In the mid 1800s, ranchers burned the prairie resulting in nutritious new growth that would benefit the cattle they brought up from Texas. Today, for a landowner wishing to maintain a prairie ecosystem, prescribed burning is the most effective and least expensive solution.
Prairies contain plants, insects, birds, mammals, and reptiles, many of which are found only on the prairie. Controlled burning helps release nutrients from the dead vegetation so it can be used by the new plant growth. Solar energy is more readily absorbed due to the blackened soil, which stimulates the seeds to germinate and grow quicker. Burning also helps to control shrubs and trees that invade the prairie. Without burning, many of the prairies would eventually turn in forests.

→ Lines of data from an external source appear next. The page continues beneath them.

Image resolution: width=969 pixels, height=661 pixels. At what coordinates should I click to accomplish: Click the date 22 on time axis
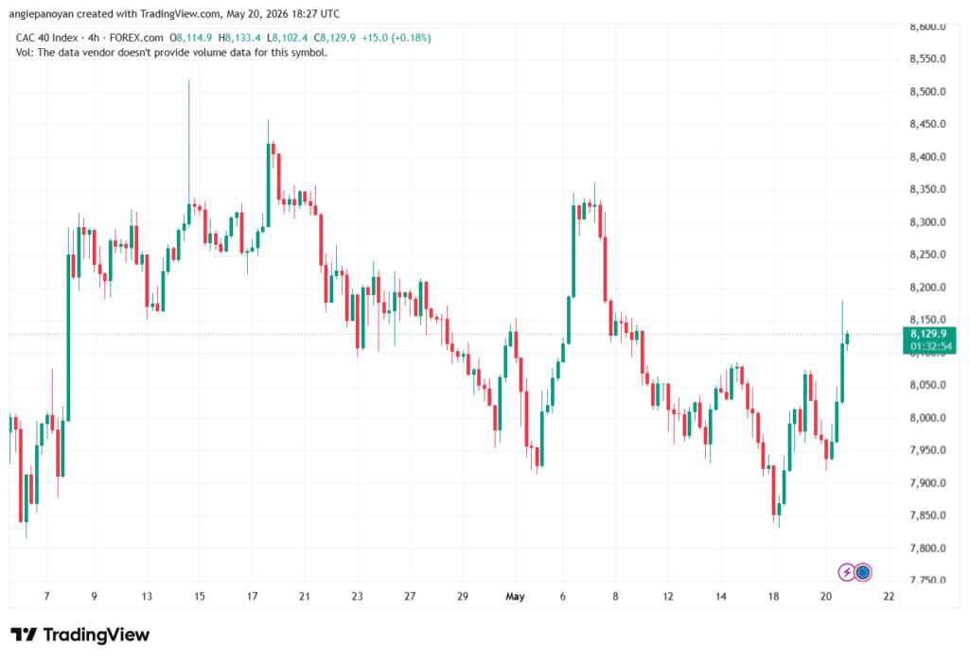889,597
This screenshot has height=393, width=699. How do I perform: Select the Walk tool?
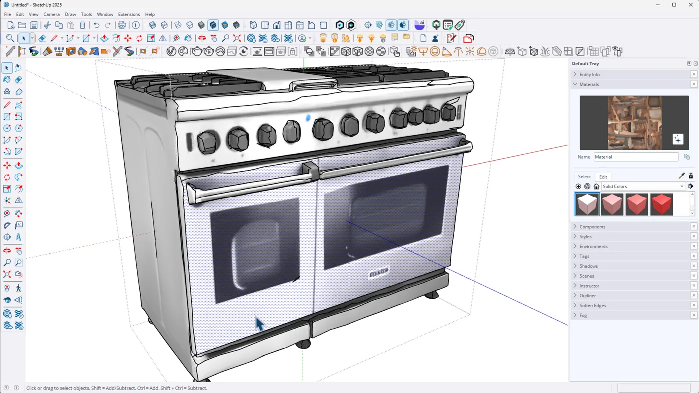point(18,288)
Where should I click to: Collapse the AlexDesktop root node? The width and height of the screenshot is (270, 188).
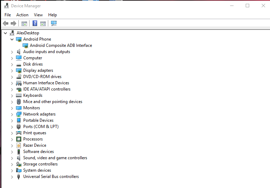(x=5, y=33)
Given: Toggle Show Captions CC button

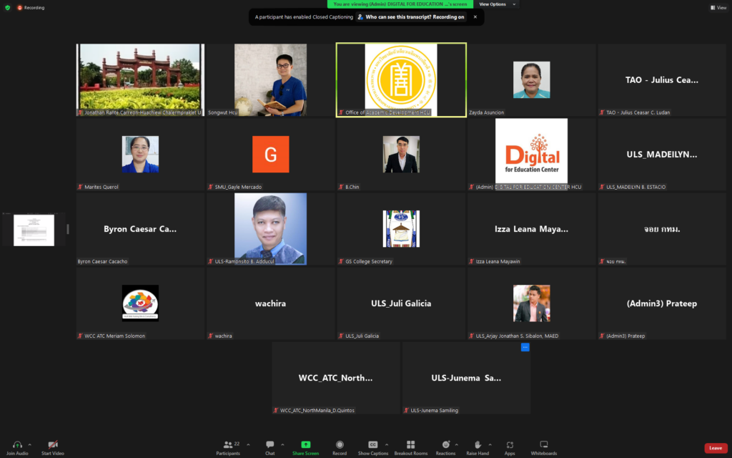Looking at the screenshot, I should [372, 444].
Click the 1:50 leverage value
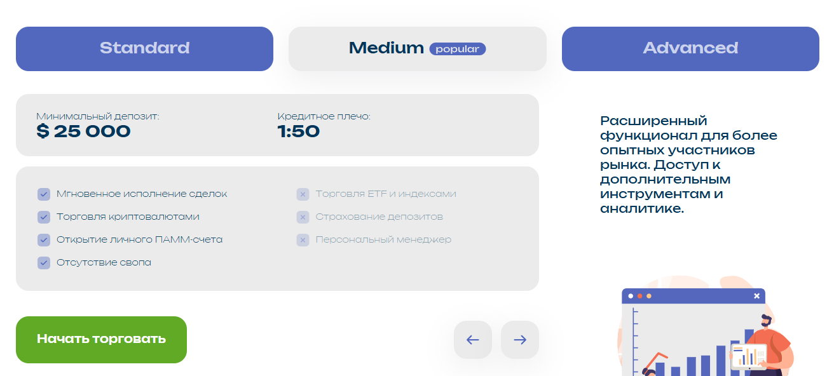This screenshot has width=834, height=376. click(298, 131)
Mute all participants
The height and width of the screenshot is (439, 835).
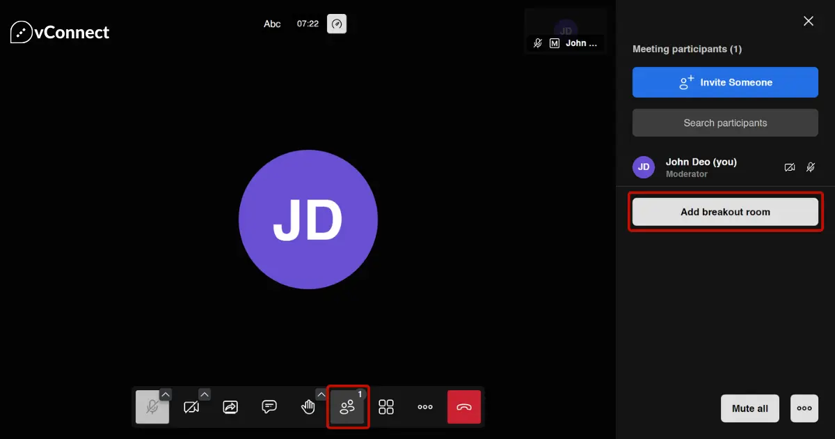click(750, 408)
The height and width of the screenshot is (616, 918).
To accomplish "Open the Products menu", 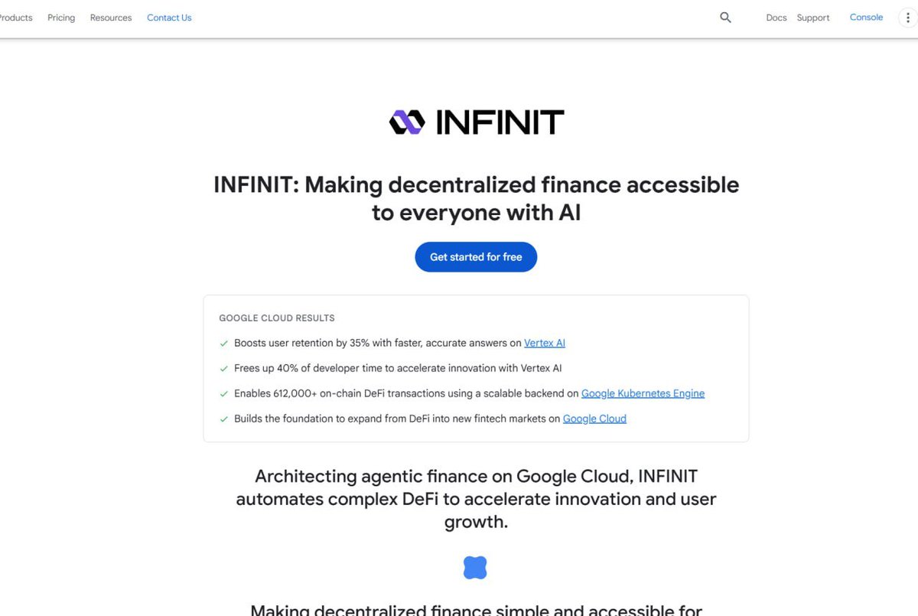I will click(15, 18).
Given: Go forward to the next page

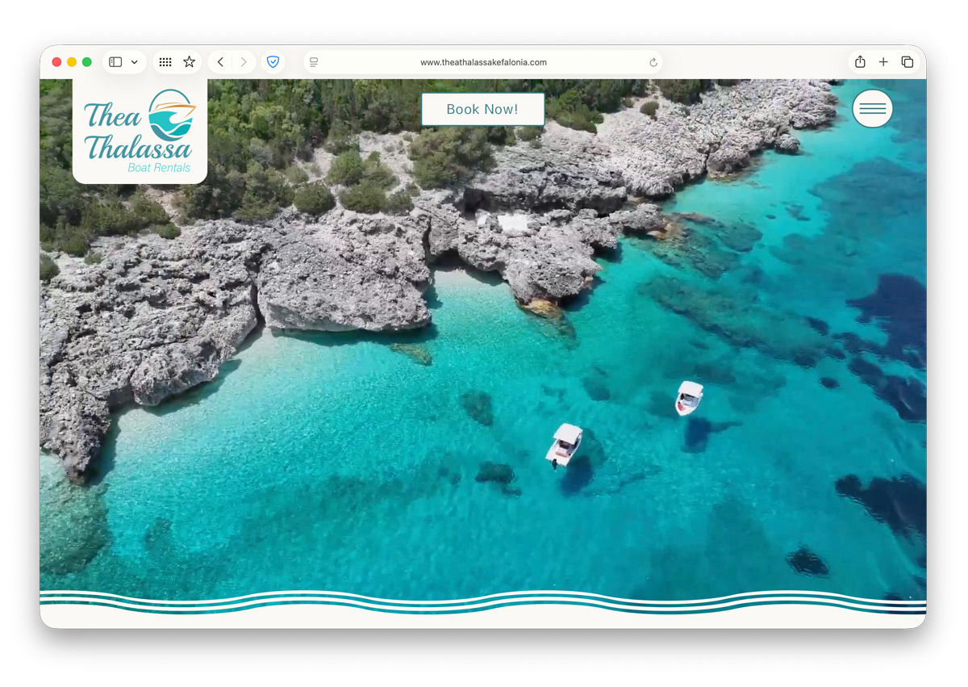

Last night, Harland was asked to help with a controlled burn of about 50 acres of prairie. Besides farming, Harland is also a volunteer fireman. He asked if I wanted to tag along, and so I did, never having “attended” a prairie fire before. In the past I’ve seen prairie fires from a distance, but never participated in one. First, an area around the land was cut and raked to contain the fire to the prescribed area. As there was a breeze out of the southwest, the fire was started in the northeast corner of the land.
This forces the fire to burn into the wind, thereby controlling the speed that the fire travels across the land.
The heat was tremendous, and the crackling and popping of the dry vegetation as the fire swept over the land was much louder than I would have imagined.
At one point I looked away from the fire, and saw that its light cast an eerie glow on the land around.
The guys kept a careful eye on the fire to ensure that it did not spread into an unwanted area.
The burn was started about 8pm, and was concluded by 9:30pm. Soon, new green growth will pop up out of the blackness as the prairie renews itself.